START INPUT DATA

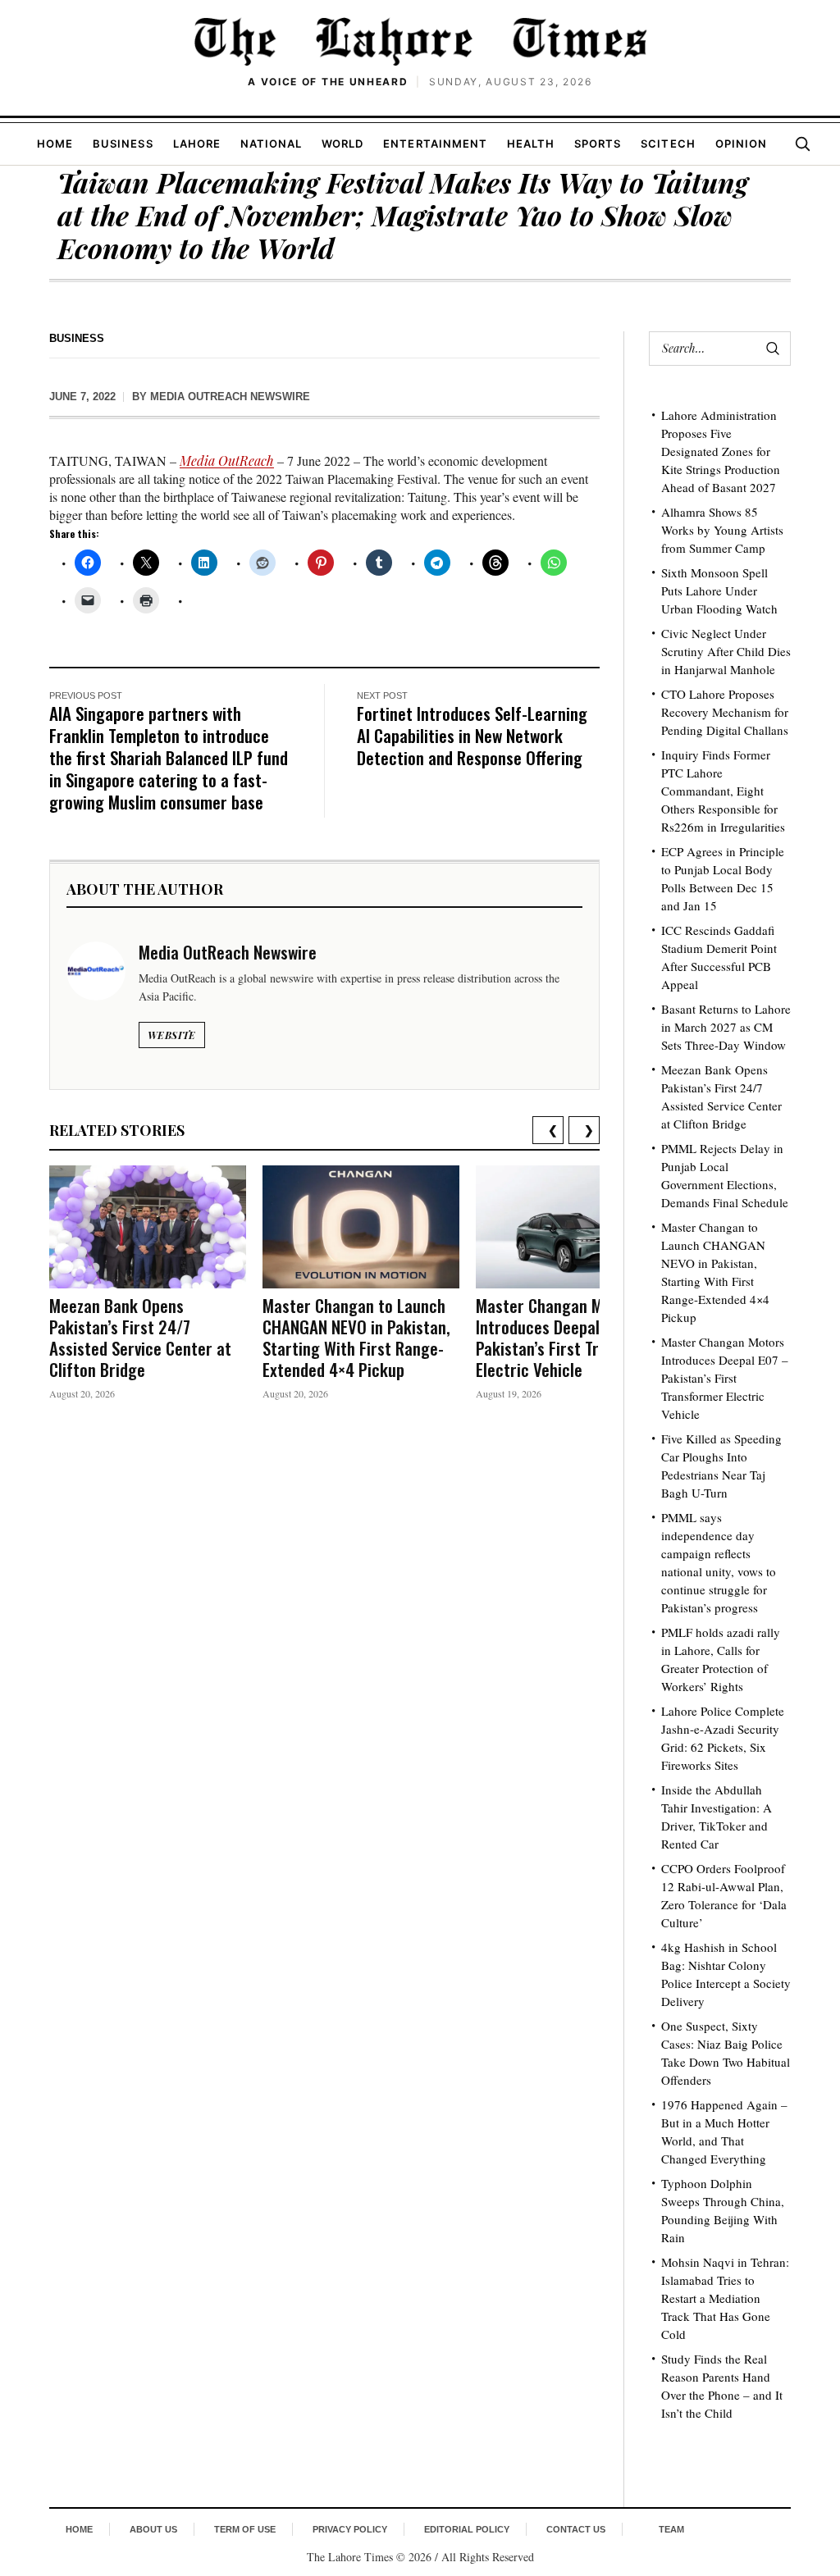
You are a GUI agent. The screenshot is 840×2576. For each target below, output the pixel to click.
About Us (153, 2529)
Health (531, 143)
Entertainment (435, 143)
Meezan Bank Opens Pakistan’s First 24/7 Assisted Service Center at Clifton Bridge (140, 1337)
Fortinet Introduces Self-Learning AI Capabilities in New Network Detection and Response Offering (472, 735)
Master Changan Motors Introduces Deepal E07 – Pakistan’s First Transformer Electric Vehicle (573, 1337)
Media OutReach (227, 460)
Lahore (197, 143)
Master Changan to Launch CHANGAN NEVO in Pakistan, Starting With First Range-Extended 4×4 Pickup (356, 1337)
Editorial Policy (466, 2529)
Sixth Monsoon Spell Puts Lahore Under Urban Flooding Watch (719, 590)
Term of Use (245, 2529)
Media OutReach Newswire (230, 396)
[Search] (802, 143)
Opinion (741, 143)
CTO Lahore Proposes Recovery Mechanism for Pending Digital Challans (724, 712)
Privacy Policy (350, 2529)
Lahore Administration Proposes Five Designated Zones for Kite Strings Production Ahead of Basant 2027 (720, 451)
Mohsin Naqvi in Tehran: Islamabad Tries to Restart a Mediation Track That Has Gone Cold (725, 2298)
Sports (597, 143)
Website (172, 1035)
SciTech (668, 143)
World (342, 143)
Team (671, 2529)
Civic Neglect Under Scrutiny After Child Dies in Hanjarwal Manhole (726, 651)
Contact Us (575, 2529)
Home (55, 143)
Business (123, 143)
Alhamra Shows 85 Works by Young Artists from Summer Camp (722, 530)
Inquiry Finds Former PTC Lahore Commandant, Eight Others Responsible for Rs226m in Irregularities (723, 790)
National (271, 143)
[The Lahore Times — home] (420, 41)
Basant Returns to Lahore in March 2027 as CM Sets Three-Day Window (726, 1027)
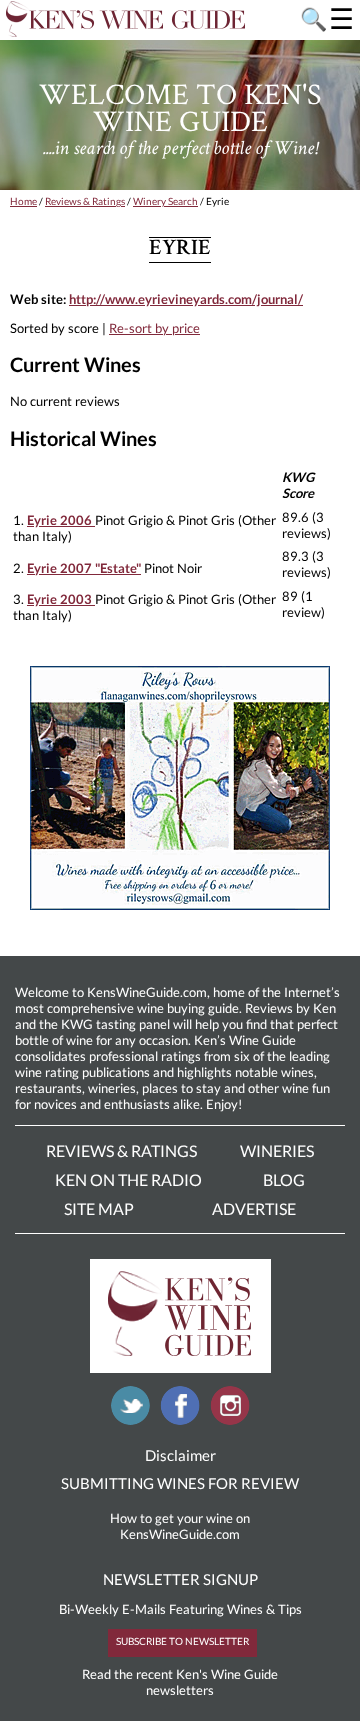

END INPUT DATA

* WORK ITEM *
Retype the entries above exactly, starting at their first line and ending with the line that holds "Meezan Bank Opens"; pictures stay out.

* OUTPUT BELOW *
You are a GUI agent. The screenshot is 840×2576. For each target below, output the pixel to click.
About Us (153, 2529)
Health (531, 143)
Entertainment (435, 143)
Meezan Bank Opens Pakistan’s First 24/7 Assisted Service Center at Clifton Bridge (140, 1337)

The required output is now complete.